◆ What needs to be done ◆
The records below must be retyped exactly.

◆ Records provided ◆
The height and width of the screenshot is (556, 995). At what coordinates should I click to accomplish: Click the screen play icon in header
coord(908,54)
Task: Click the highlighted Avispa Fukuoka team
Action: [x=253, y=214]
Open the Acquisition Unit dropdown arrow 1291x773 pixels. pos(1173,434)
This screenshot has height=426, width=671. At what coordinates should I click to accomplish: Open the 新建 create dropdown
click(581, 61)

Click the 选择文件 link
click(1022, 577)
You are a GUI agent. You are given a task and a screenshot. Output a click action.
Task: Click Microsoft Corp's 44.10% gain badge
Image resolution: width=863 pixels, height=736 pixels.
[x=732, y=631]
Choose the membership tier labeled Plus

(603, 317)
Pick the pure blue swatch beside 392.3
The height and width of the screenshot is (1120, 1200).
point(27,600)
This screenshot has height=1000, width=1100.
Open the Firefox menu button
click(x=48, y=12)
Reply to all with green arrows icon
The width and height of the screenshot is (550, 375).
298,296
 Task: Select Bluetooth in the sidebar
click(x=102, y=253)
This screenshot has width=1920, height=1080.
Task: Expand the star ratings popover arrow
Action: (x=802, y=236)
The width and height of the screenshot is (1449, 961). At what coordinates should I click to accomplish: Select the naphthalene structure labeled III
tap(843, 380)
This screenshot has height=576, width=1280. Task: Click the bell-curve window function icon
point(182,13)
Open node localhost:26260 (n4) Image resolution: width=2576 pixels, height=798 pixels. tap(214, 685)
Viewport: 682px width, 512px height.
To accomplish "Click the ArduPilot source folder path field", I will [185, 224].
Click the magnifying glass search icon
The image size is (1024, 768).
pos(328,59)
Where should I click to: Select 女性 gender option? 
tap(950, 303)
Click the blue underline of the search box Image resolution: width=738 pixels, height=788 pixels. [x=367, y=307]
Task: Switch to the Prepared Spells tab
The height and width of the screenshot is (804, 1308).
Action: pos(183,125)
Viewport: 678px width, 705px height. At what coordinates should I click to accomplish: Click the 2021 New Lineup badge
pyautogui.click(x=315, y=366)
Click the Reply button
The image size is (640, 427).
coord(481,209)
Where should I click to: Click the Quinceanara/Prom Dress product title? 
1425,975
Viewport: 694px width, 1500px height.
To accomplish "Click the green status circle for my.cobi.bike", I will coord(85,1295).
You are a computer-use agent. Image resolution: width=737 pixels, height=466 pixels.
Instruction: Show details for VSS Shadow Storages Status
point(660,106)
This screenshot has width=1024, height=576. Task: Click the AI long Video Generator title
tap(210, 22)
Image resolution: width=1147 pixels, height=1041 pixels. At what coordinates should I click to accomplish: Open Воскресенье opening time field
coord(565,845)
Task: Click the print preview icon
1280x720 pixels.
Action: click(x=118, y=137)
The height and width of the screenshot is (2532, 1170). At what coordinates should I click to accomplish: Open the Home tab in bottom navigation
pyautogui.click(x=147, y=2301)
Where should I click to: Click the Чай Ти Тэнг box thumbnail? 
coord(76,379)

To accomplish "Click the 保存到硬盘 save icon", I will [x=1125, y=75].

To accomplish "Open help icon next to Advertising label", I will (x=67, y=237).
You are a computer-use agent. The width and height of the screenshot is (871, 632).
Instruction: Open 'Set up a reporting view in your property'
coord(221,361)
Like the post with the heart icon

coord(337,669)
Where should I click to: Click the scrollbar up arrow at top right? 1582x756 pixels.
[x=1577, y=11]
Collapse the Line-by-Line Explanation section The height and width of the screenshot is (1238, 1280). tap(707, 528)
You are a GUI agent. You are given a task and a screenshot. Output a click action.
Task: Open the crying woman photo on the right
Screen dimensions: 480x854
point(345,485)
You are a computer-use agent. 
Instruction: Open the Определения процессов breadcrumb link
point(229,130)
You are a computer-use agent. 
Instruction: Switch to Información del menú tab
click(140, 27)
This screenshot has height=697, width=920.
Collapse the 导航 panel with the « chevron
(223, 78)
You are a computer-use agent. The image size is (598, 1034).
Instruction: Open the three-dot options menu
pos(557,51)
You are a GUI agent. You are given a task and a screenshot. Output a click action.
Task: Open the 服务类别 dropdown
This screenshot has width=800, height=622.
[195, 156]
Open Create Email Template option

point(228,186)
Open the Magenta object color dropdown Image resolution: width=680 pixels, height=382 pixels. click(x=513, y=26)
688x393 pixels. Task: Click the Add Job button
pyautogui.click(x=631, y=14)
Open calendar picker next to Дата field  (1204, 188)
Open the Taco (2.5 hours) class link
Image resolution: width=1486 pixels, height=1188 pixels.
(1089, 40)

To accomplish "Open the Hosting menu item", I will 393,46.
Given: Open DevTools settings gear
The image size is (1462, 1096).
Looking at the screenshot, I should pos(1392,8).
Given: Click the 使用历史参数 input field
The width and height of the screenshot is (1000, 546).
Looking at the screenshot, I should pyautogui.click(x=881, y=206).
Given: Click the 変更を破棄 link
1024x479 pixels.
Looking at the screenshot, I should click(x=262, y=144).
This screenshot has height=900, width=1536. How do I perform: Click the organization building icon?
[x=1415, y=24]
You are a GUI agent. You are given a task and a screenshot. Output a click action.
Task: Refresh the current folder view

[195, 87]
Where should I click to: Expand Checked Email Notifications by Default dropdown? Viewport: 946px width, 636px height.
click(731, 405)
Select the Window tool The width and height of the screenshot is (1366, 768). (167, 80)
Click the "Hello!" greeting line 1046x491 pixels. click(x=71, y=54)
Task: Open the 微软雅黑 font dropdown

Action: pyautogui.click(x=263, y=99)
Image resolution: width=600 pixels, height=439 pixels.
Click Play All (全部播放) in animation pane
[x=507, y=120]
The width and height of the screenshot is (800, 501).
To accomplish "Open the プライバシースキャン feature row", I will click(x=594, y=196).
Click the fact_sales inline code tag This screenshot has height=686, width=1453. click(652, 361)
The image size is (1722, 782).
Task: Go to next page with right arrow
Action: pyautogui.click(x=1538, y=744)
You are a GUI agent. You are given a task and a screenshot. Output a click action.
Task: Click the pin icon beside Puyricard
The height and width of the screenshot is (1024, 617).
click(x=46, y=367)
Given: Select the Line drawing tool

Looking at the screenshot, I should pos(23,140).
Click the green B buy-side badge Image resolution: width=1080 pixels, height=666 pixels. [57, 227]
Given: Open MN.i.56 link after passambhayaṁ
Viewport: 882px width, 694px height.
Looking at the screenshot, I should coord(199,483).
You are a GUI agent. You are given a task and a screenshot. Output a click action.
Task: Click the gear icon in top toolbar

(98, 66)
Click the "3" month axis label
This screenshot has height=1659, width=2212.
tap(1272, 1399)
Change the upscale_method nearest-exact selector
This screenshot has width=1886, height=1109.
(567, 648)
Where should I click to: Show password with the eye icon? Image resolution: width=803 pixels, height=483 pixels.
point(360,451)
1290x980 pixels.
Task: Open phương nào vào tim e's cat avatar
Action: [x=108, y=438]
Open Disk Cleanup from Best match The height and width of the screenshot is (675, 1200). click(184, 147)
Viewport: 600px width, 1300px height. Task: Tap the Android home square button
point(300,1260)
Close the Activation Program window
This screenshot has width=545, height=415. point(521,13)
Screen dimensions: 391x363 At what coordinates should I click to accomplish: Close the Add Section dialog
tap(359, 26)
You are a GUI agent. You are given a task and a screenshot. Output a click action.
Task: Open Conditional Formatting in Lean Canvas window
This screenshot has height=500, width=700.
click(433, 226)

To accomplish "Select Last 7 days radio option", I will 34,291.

◆ Written response ◆
The height and width of the screenshot is (556, 995). At what coordinates should I click to accomplish: Click the screen play icon in header
coord(908,54)
Task: Click the highlighted Avispa Fukuoka team
Action: [x=253, y=214]
Open the Acquisition Unit dropdown arrow 1291x773 pixels. pos(1173,434)
This screenshot has height=426, width=671. At what coordinates should I click to accomplish: Open the 新建 create dropdown
click(581, 61)

Click the 选择文件 link
click(1022, 577)
You are a GUI agent. You are given a task and a screenshot. Output a click action.
Task: Click Microsoft Corp's 44.10% gain badge
Image resolution: width=863 pixels, height=736 pixels.
[x=732, y=631]
Choose the membership tier labeled Plus

(603, 317)
Pick the pure blue swatch beside 392.3
The height and width of the screenshot is (1120, 1200).
point(27,600)
This screenshot has height=1000, width=1100.
Open the Firefox menu button
click(x=48, y=12)
Reply to all with green arrows icon
The width and height of the screenshot is (550, 375).
298,296
 Task: Select Bluetooth in the sidebar
click(x=102, y=253)
This screenshot has width=1920, height=1080.
Task: Expand the star ratings popover arrow
Action: (x=802, y=236)
The width and height of the screenshot is (1449, 961). At what coordinates should I click to accomplish: Select the naphthalene structure labeled III
tap(843, 380)
This screenshot has height=576, width=1280. Task: Click the bell-curve window function icon
point(182,13)
Open node localhost:26260 (n4) Image resolution: width=2576 pixels, height=798 pixels. tap(214, 685)
Viewport: 682px width, 512px height.
To accomplish "Click the ArduPilot source folder path field", I will [185, 224].
Click the magnifying glass search icon
The image size is (1024, 768).
pos(328,59)
Where should I click to: Select 女性 gender option? 
tap(950, 303)
Click the blue underline of the search box Image resolution: width=738 pixels, height=788 pixels. [x=367, y=307]
Task: Switch to the Prepared Spells tab
The height and width of the screenshot is (804, 1308).
Action: pos(183,125)
Viewport: 678px width, 705px height. At what coordinates should I click to accomplish: Click the 2021 New Lineup badge
pyautogui.click(x=315, y=366)
Click the Reply button
The image size is (640, 427).
coord(481,209)
Where should I click to: Click the Quinceanara/Prom Dress product title? 
1425,975
Viewport: 694px width, 1500px height.
To accomplish "Click the green status circle for my.cobi.bike", I will coord(85,1295).
You are a computer-use agent. Image resolution: width=737 pixels, height=466 pixels.
Instruction: Show details for VSS Shadow Storages Status
point(660,106)
This screenshot has width=1024, height=576. Task: Click the AI long Video Generator title
tap(210, 22)
Image resolution: width=1147 pixels, height=1041 pixels. At what coordinates should I click to accomplish: Open Воскресенье opening time field
coord(565,845)
Task: Click the print preview icon
1280x720 pixels.
Action: click(x=118, y=137)
The height and width of the screenshot is (2532, 1170). At what coordinates should I click to accomplish: Open the Home tab in bottom navigation
pyautogui.click(x=147, y=2301)
Where should I click to: Click the Чай Ти Тэнг box thumbnail? 
coord(76,379)

To accomplish "Click the 保存到硬盘 save icon", I will [x=1125, y=75].

To accomplish "Open help icon next to Advertising label", I will (x=67, y=237).
You are a computer-use agent. The width and height of the screenshot is (871, 632).
Instruction: Open 'Set up a reporting view in your property'
coord(221,361)
Like the post with the heart icon

coord(337,669)
Where should I click to: Click the scrollbar up arrow at top right? 1582x756 pixels.
[x=1577, y=11]
Collapse the Line-by-Line Explanation section The height and width of the screenshot is (1238, 1280). tap(707, 528)
You are a GUI agent. You are given a task and a screenshot. Output a click action.
Task: Open the crying woman photo on the right
Screen dimensions: 480x854
point(345,485)
You are a computer-use agent. 
Instruction: Open the Определения процессов breadcrumb link
point(229,130)
You are a computer-use agent. 
Instruction: Switch to Información del menú tab
click(140, 27)
This screenshot has height=697, width=920.
Collapse the 导航 panel with the « chevron
(223, 78)
You are a computer-use agent. The image size is (598, 1034).
Instruction: Open the three-dot options menu
pos(557,51)
You are a GUI agent. You are given a task and a screenshot. Output a click action.
Task: Open the 服务类别 dropdown
This screenshot has width=800, height=622.
[195, 156]
Open Create Email Template option

point(228,186)
Open the Magenta object color dropdown Image resolution: width=680 pixels, height=382 pixels. click(x=513, y=26)
688x393 pixels. Task: Click the Add Job button
pyautogui.click(x=631, y=14)
Open calendar picker next to Дата field  (1204, 188)
Open the Taco (2.5 hours) class link
Image resolution: width=1486 pixels, height=1188 pixels.
(1089, 40)

To accomplish "Open the Hosting menu item", I will 393,46.
Given: Open DevTools settings gear
The image size is (1462, 1096).
Looking at the screenshot, I should pos(1392,8).
Given: Click the 使用历史参数 input field
The width and height of the screenshot is (1000, 546).
Looking at the screenshot, I should pyautogui.click(x=881, y=206).
Given: Click the 変更を破棄 link
1024x479 pixels.
Looking at the screenshot, I should click(x=262, y=144).
This screenshot has height=900, width=1536. How do I perform: Click the organization building icon?
[x=1415, y=24]
You are a GUI agent. You are given a task and a screenshot. Output a click action.
Task: Refresh the current folder view

[195, 87]
Where should I click to: Expand Checked Email Notifications by Default dropdown? Viewport: 946px width, 636px height.
click(731, 405)
Select the Window tool The width and height of the screenshot is (1366, 768). (167, 80)
Click the "Hello!" greeting line 1046x491 pixels. click(x=71, y=54)
Task: Open the 微软雅黑 font dropdown

Action: pyautogui.click(x=263, y=99)
Image resolution: width=600 pixels, height=439 pixels.
Click Play All (全部播放) in animation pane
[x=507, y=120]
The width and height of the screenshot is (800, 501).
To accomplish "Open the プライバシースキャン feature row", I will click(x=594, y=196).
Click the fact_sales inline code tag This screenshot has height=686, width=1453. click(652, 361)
The image size is (1722, 782).
Task: Go to next page with right arrow
Action: pyautogui.click(x=1538, y=744)
You are a GUI agent. You are given a task and a screenshot. Output a click action.
Task: Click the pin icon beside Puyricard
The height and width of the screenshot is (1024, 617).
click(x=46, y=367)
Given: Select the Line drawing tool

Looking at the screenshot, I should pos(23,140).
Click the green B buy-side badge Image resolution: width=1080 pixels, height=666 pixels. [57, 227]
Given: Open MN.i.56 link after passambhayaṁ
Viewport: 882px width, 694px height.
Looking at the screenshot, I should coord(199,483).
You are a GUI agent. You are given a task and a screenshot. Output a click action.
Task: Click the gear icon in top toolbar

(98, 66)
Click the "3" month axis label
This screenshot has height=1659, width=2212.
tap(1272, 1399)
Change the upscale_method nearest-exact selector
This screenshot has width=1886, height=1109.
(567, 648)
Where should I click to: Show password with the eye icon? Image resolution: width=803 pixels, height=483 pixels.
point(360,451)
1290x980 pixels.
Task: Open phương nào vào tim e's cat avatar
Action: [x=108, y=438]
Open Disk Cleanup from Best match The height and width of the screenshot is (675, 1200). click(184, 147)
Viewport: 600px width, 1300px height. Task: Tap the Android home square button
point(300,1260)
Close the Activation Program window
This screenshot has width=545, height=415. point(521,13)
Screen dimensions: 391x363 At what coordinates should I click to accomplish: Close the Add Section dialog
tap(359, 26)
You are a GUI agent. You are given a task and a screenshot. Output a click action.
Task: Open Conditional Formatting in Lean Canvas window
This screenshot has height=500, width=700.
click(433, 226)

To accomplish "Select Last 7 days radio option", I will 34,291.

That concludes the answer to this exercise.